Last year, a day after my 60th birthday, we celebrated 10 years of marriage on the pavement outside our house here in Morecambe. Again, the sun shone, we had a perfect day with friends and family and marked our first year living in the North West of the UK – another huge decision that turned out very well!
So far so good.
The last year has been OK. We continue to make new friends; discover new delights and we genuinely love our new lives. My business has grown, Nigel loves his job. We are settled.
But about six months ago I started feeling that something wasn’t quite right. I could not put my finger on exactly what. I did not feel 100% well. I felt restless and vaguely discontented. It was nothing major, just something in the ether. Something slightly off. Not enough to change anything, just something to ponder in the wee small hours.
Then at the end of July, as you know, we had to say goodbye to Ben, one of our gorgeous elderly Labradors.
Grief. It is a destroyer. It creeps in through the cracks and penetrates so deeply that it is hard to overcome. I found myself adrift on a sea of pain, grieving for so many things that I thought I was OK about. About my dad, about being so far from my daughter and my mum. About decisions I have made over the years. About friends that I no longer see. A myriad of major and minor things. I was just sad. Overwhelmed. And for the first time in quite a while stress crept back into my life. I welcomed it in through the open door and embraced its familiarity. I wallowed in it. I couldn’t write, didn’t want to listen to music. Didn’t really want to do anything much.
I also found myself worrying about time. How much time has passed. How much time I have left. At 61, unfit and diabetic, will I make my 80th birthday? Imagine, less than 20 years left. I hit on the idea of a Facebook challenge for October. 31 days to completely change my life by making small adjustments to my diet, exercise and attitude. I discovered a modicum of motivation. The dark mist lifted, and I started to breathe again. Sleep returned and I started to feel more balanced.
Then 3 days ago I crashed. Not spectacularly. I just wanted quiet. Some peace. I didn’t want to think about anything at all. The noise of Social Media overwhelmed me. Those of you who know me will know that this does not happen to me often. I am at home on Facebook. I embrace it all, devouring content, connection and conversation. Backing away from it is not something I ever really feel the need to do. But I turned my laptop off. Turned off notifications on my phone. We went to the pub. We went for coffee. We went shopping. We talked.

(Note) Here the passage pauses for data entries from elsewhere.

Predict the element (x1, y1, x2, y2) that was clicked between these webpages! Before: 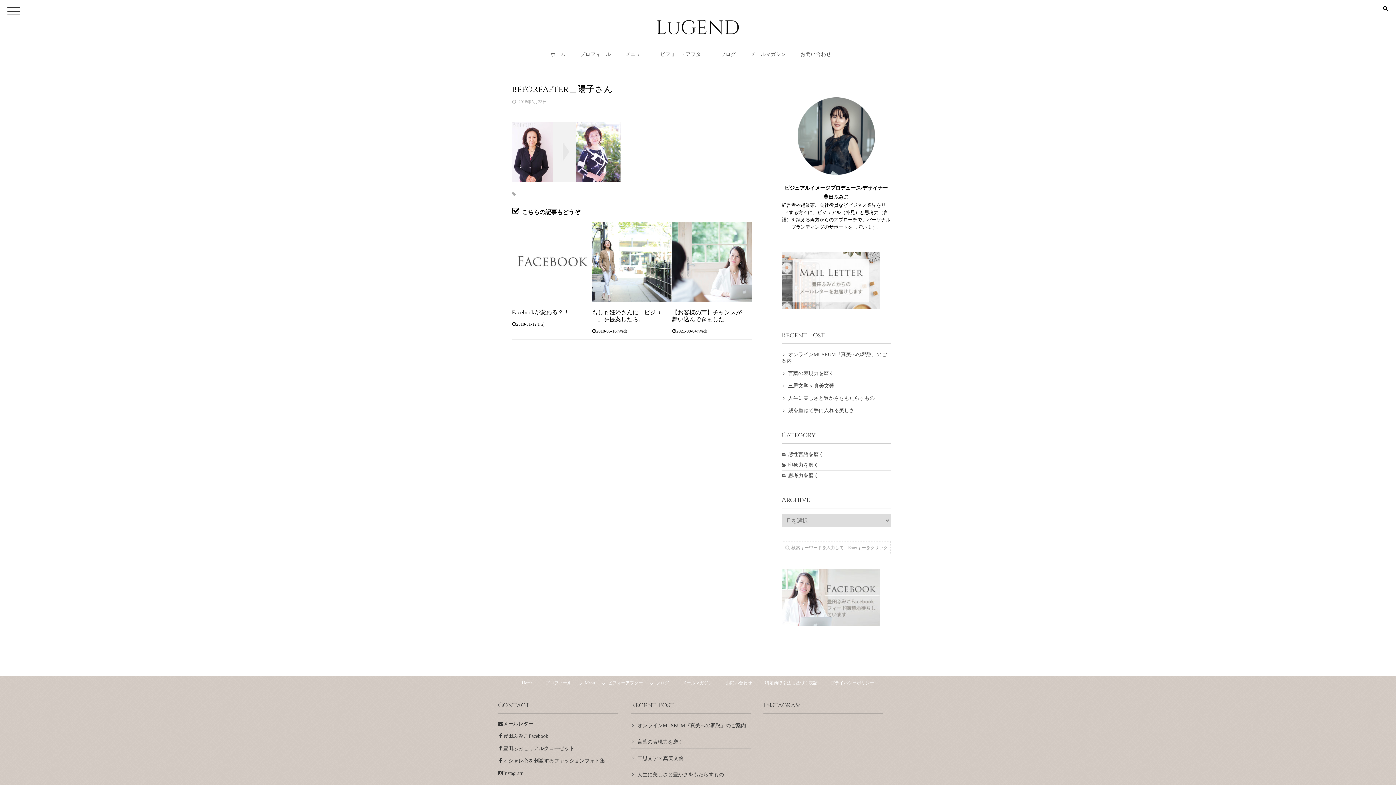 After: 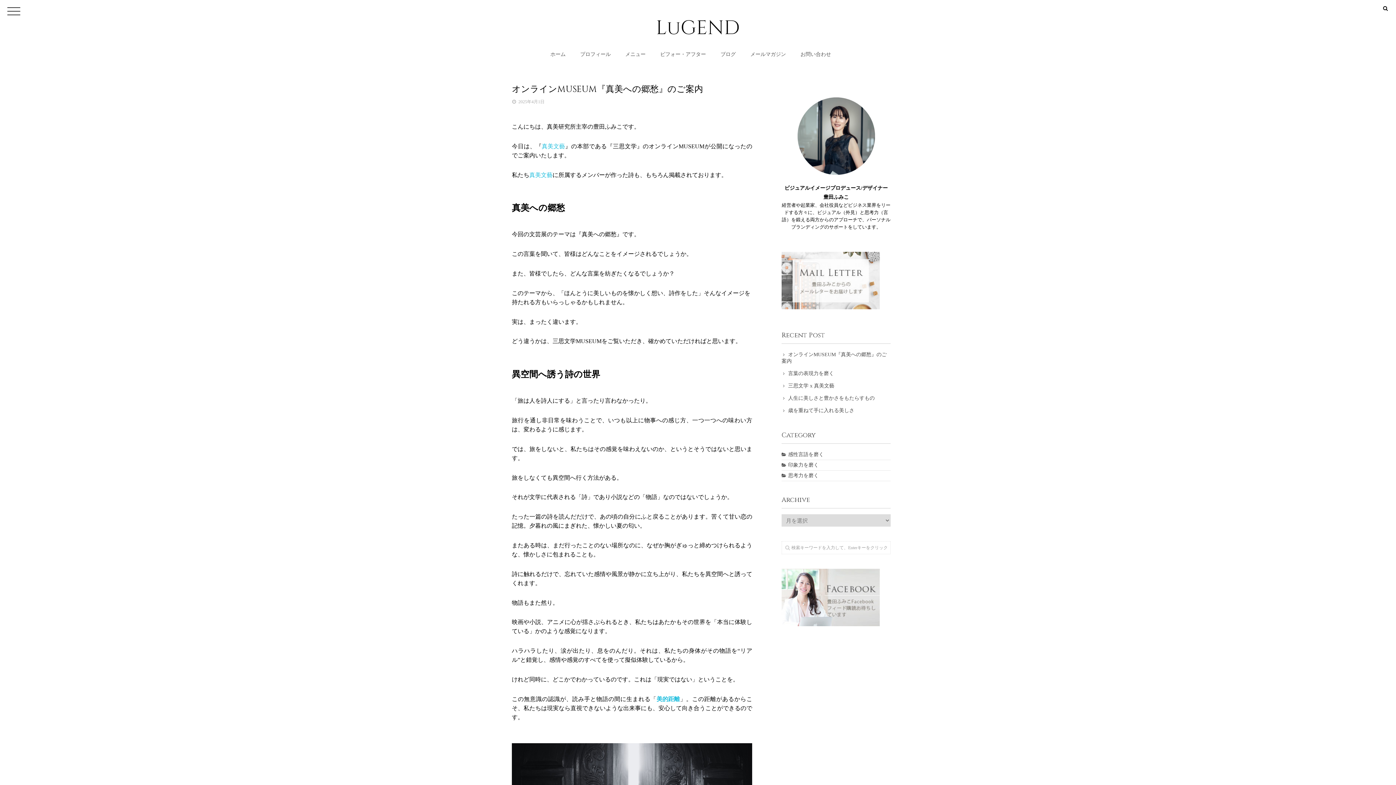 Action: bbox: (630, 722, 746, 729) label: オンラインMUSEUM『真美への郷愁』のご案内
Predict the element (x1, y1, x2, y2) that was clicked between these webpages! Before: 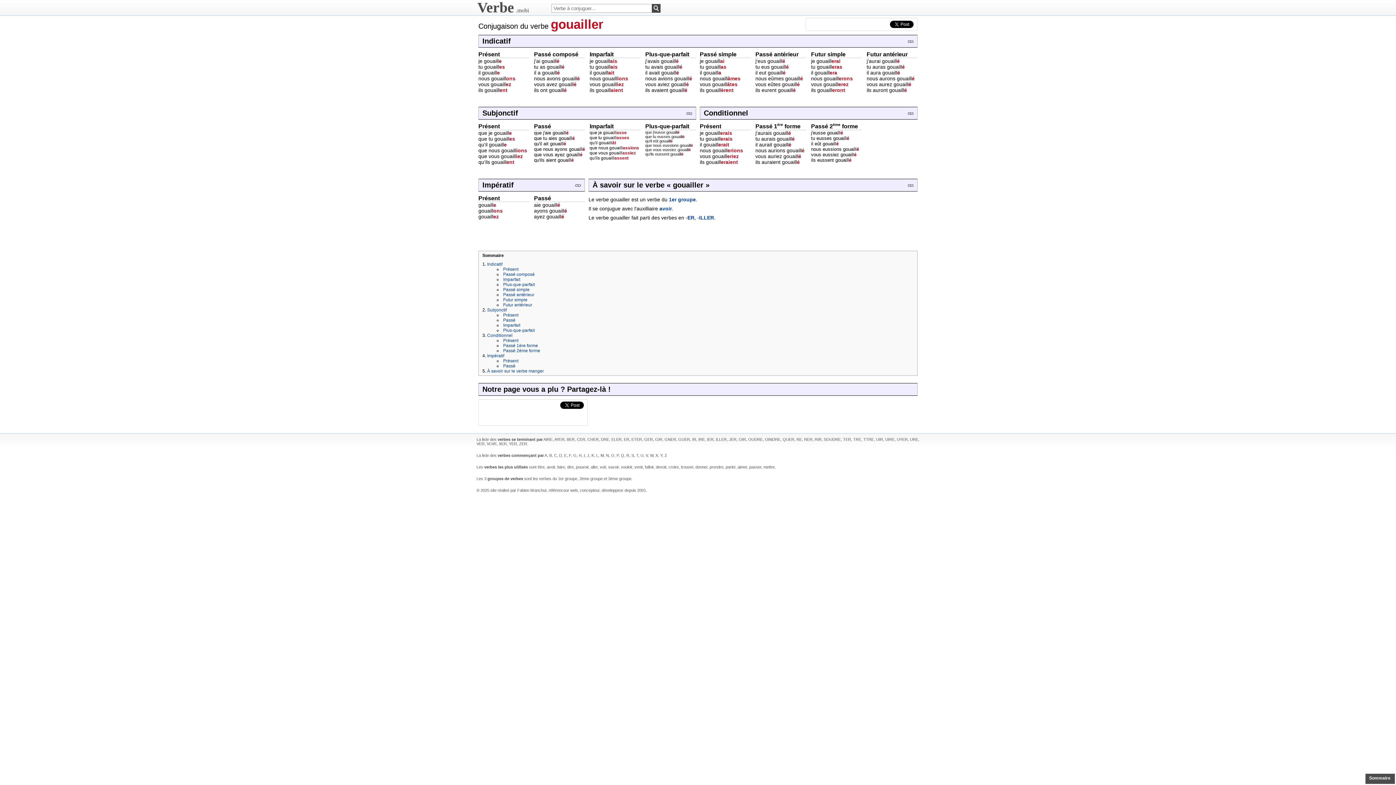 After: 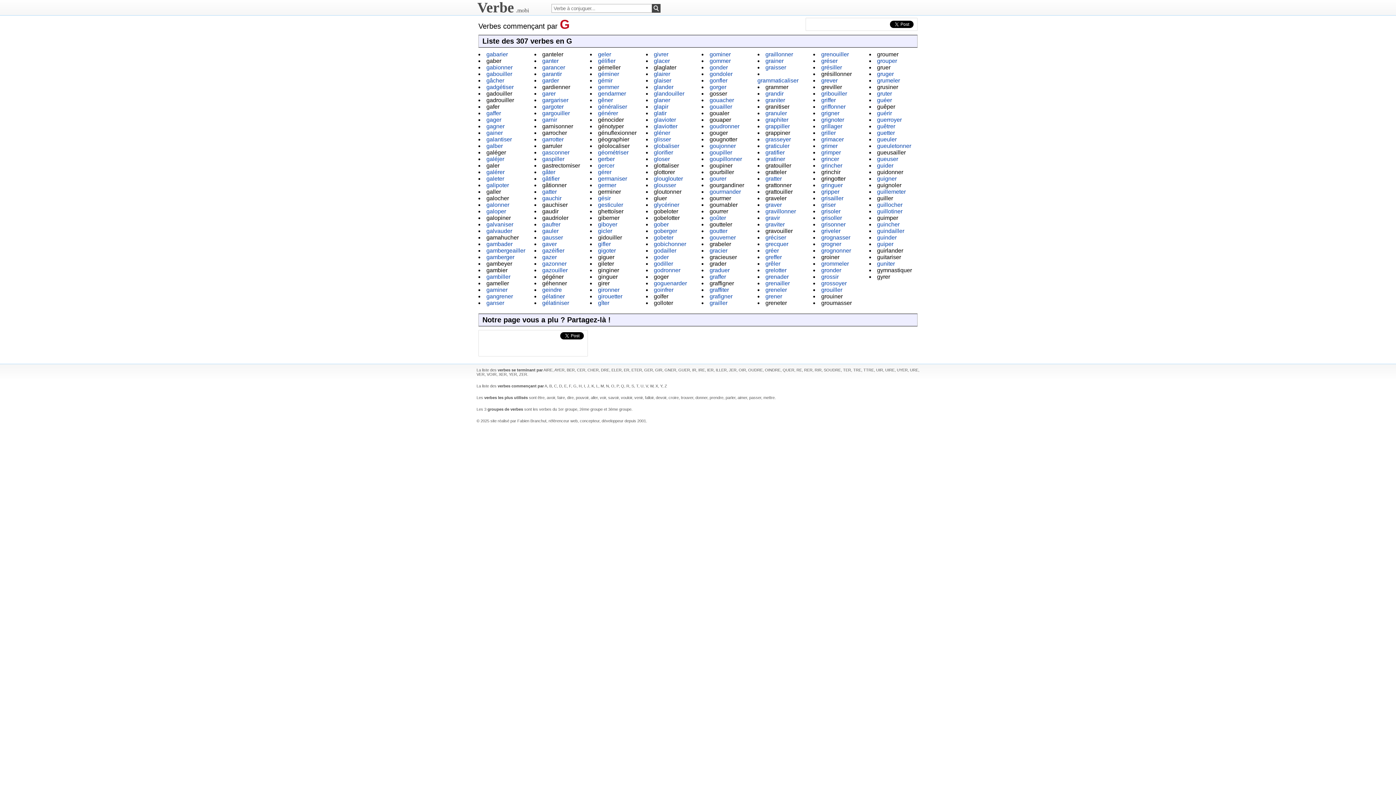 Action: label: G bbox: (573, 453, 576, 457)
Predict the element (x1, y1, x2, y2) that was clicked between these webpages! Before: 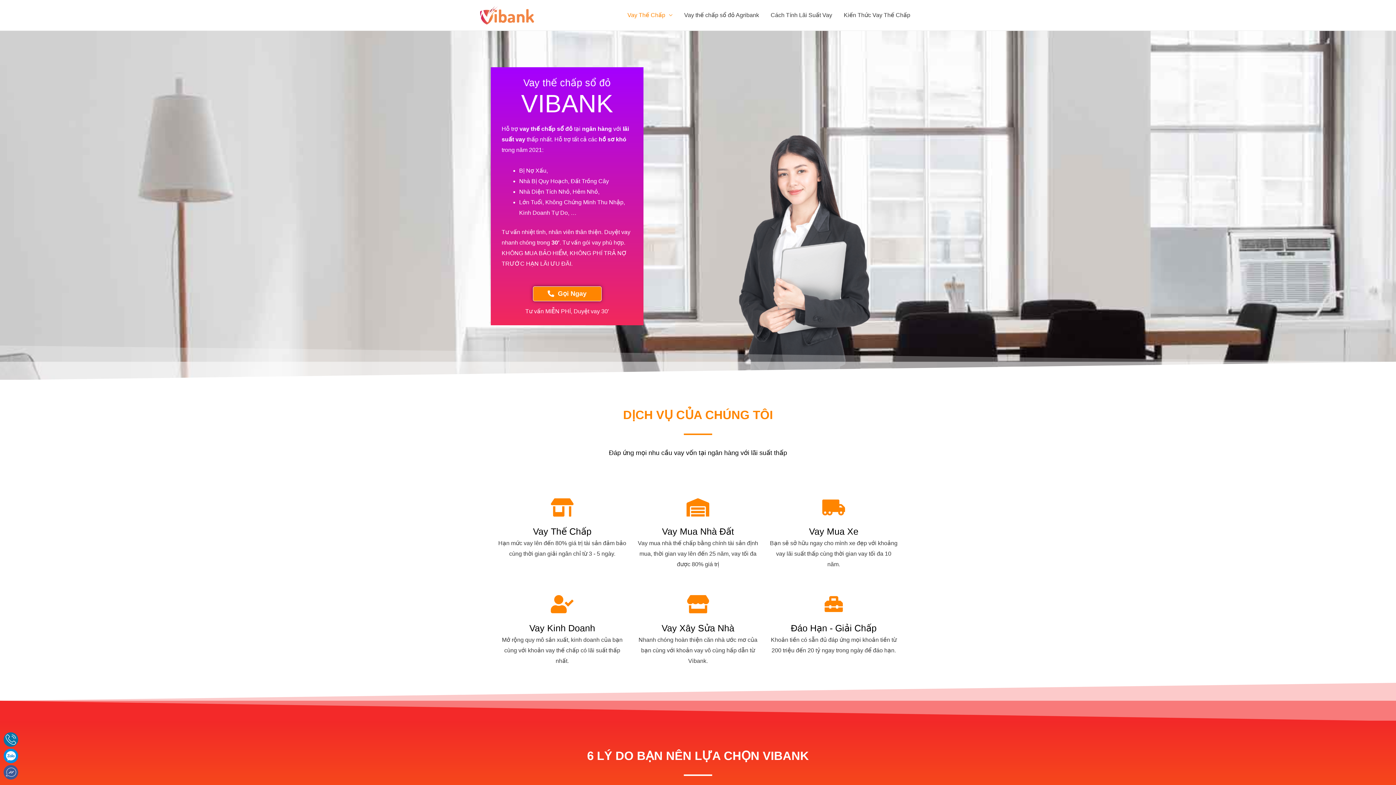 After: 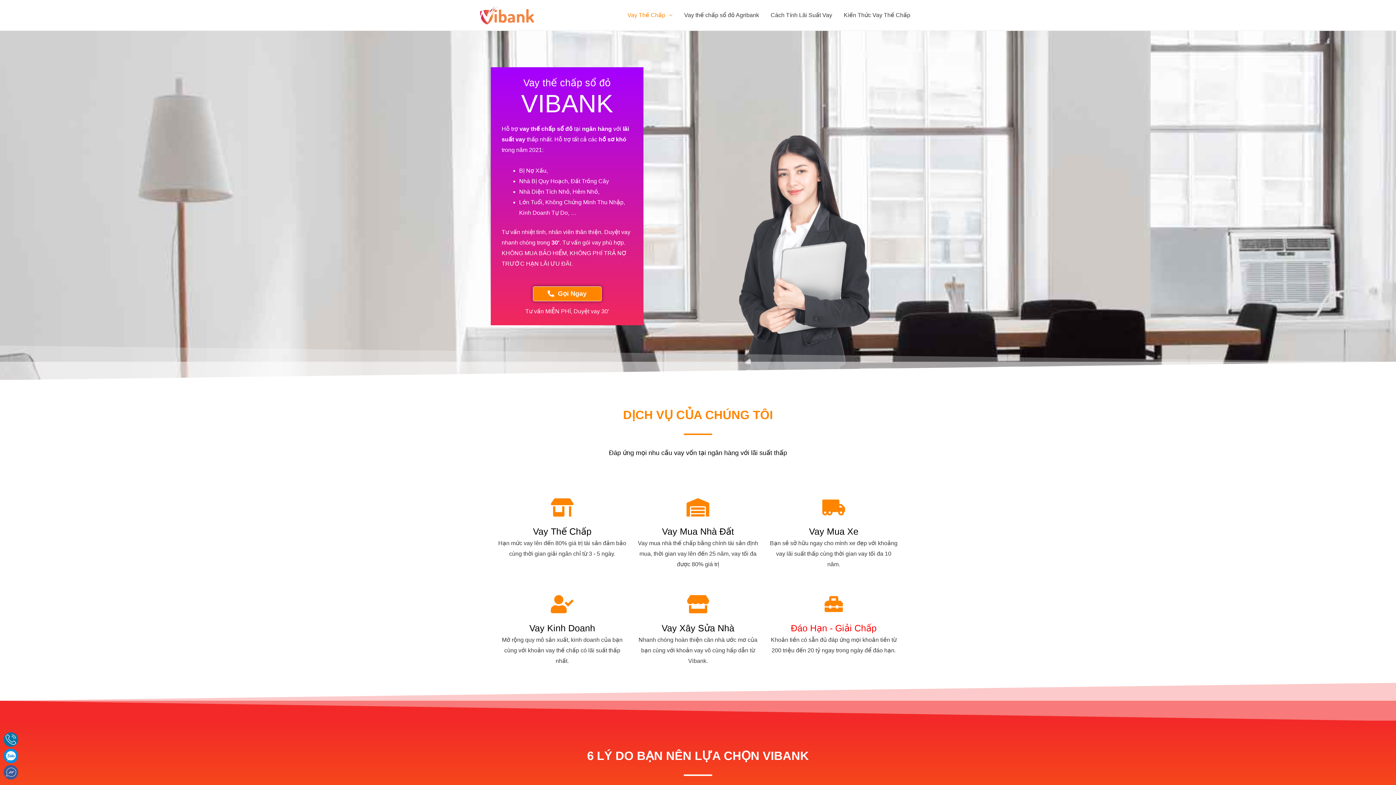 Action: label: Đáo Hạn - Giải Chấp bbox: (791, 623, 876, 633)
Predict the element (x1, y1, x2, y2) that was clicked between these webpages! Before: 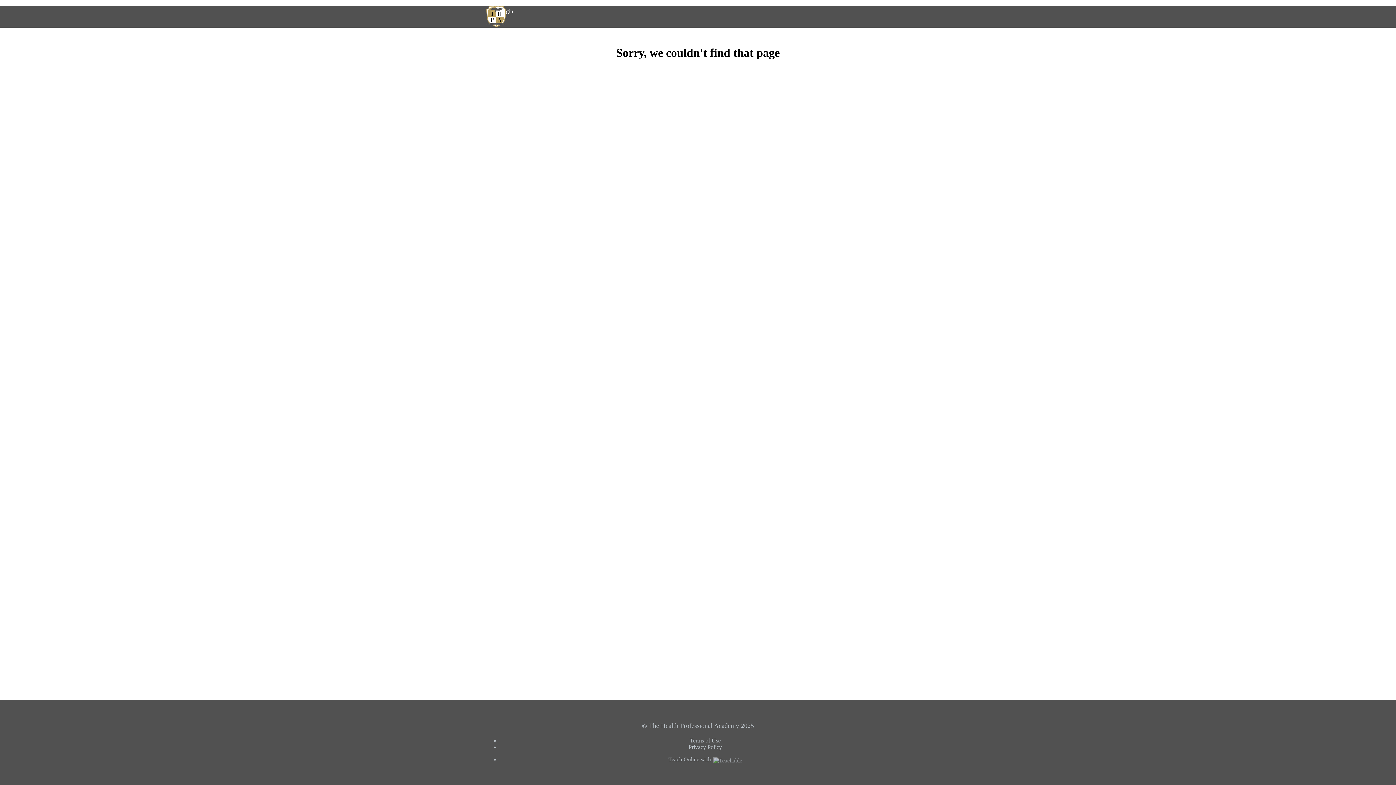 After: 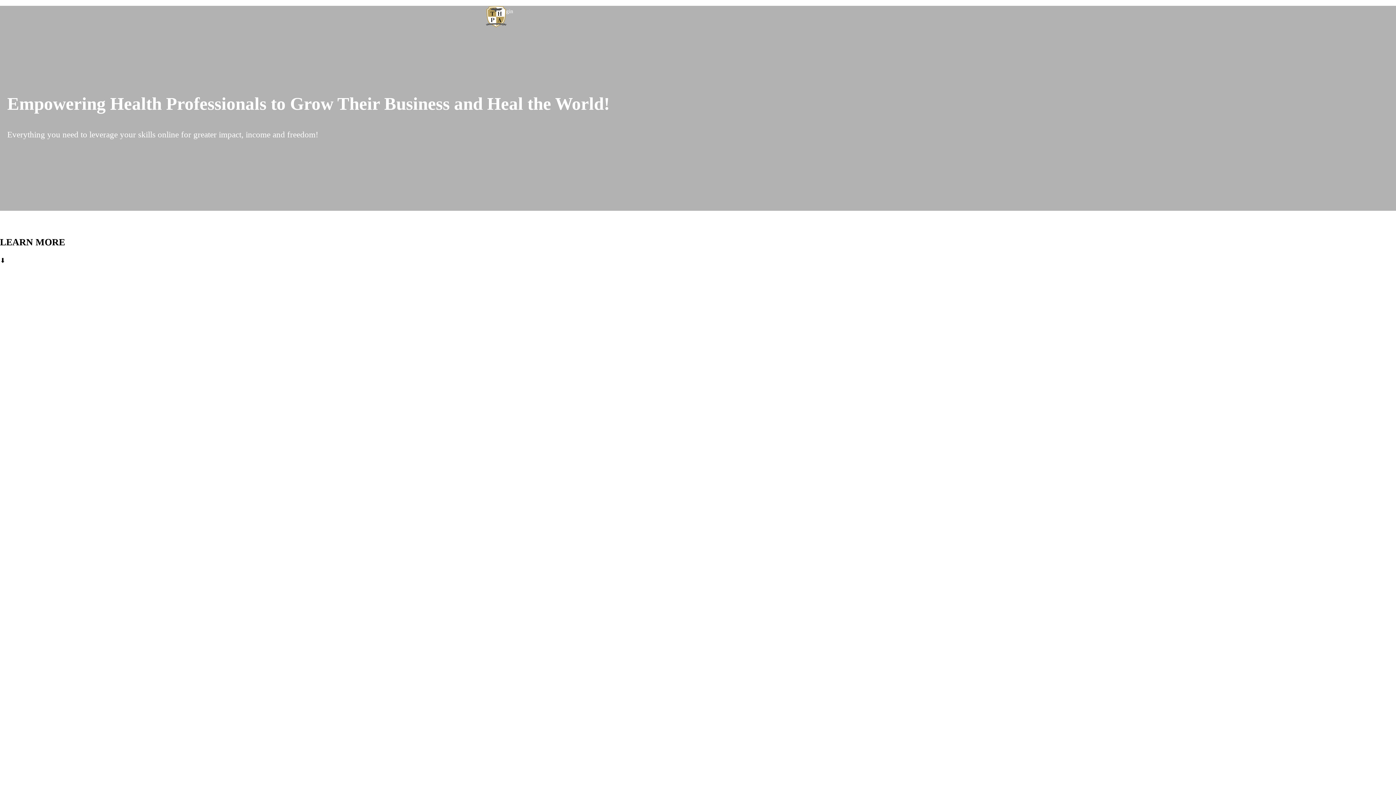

My husband is a spectacular listener. Yesterday it hit me. An insight. An awareness that I am once again (or still!) on the brink of something. That I have spent the last year over-complicating things. Staggering up blind alleys and ignoring the lights illuminating my path to wherever it is that I am meant to be! What the hell is that all about? Why, after all these years, do I still do that??? Why do I still spend so much time and energy trying to keep everyone happy?
I blurted it out to Nigel in tears. I am in a panic. After years of trying to be what people want, I am worried that I do not have enough time to be who I want to be. I am not even sure that I know who that is. And if I don’t, how can anyone else? I have a message. I want to share it with people. What is stopping me?
Saying it out loud brings a touch of clarity.
I need to communicate. By writing, by speaking, by sharing. When Ben died, I literally lost my words. I couldn’t write, didn’t want to talk. But not communicating for me is not an option. I don’t need to spend time looking inwards for answers I have already found. I know a simple truth that brings peace and relief to everyone that sees it. The only thing that I really need to do is to find better ways to share it. To create the space so that other people can hear the words. I might go a bit “woo” but that’s ok. Because the alternative is silent void. I’ve been there for a while and I don’t like it! Communication is my super-power.
I am going to be a glowworm! Lighting the way down that broken road!
I am aware that I have written this kind of message before in previous blogs. And I have also done the whole “get fitter, get better” thing online too. But like taking my marriage vows for the second time. Good things usually happen when you persevere!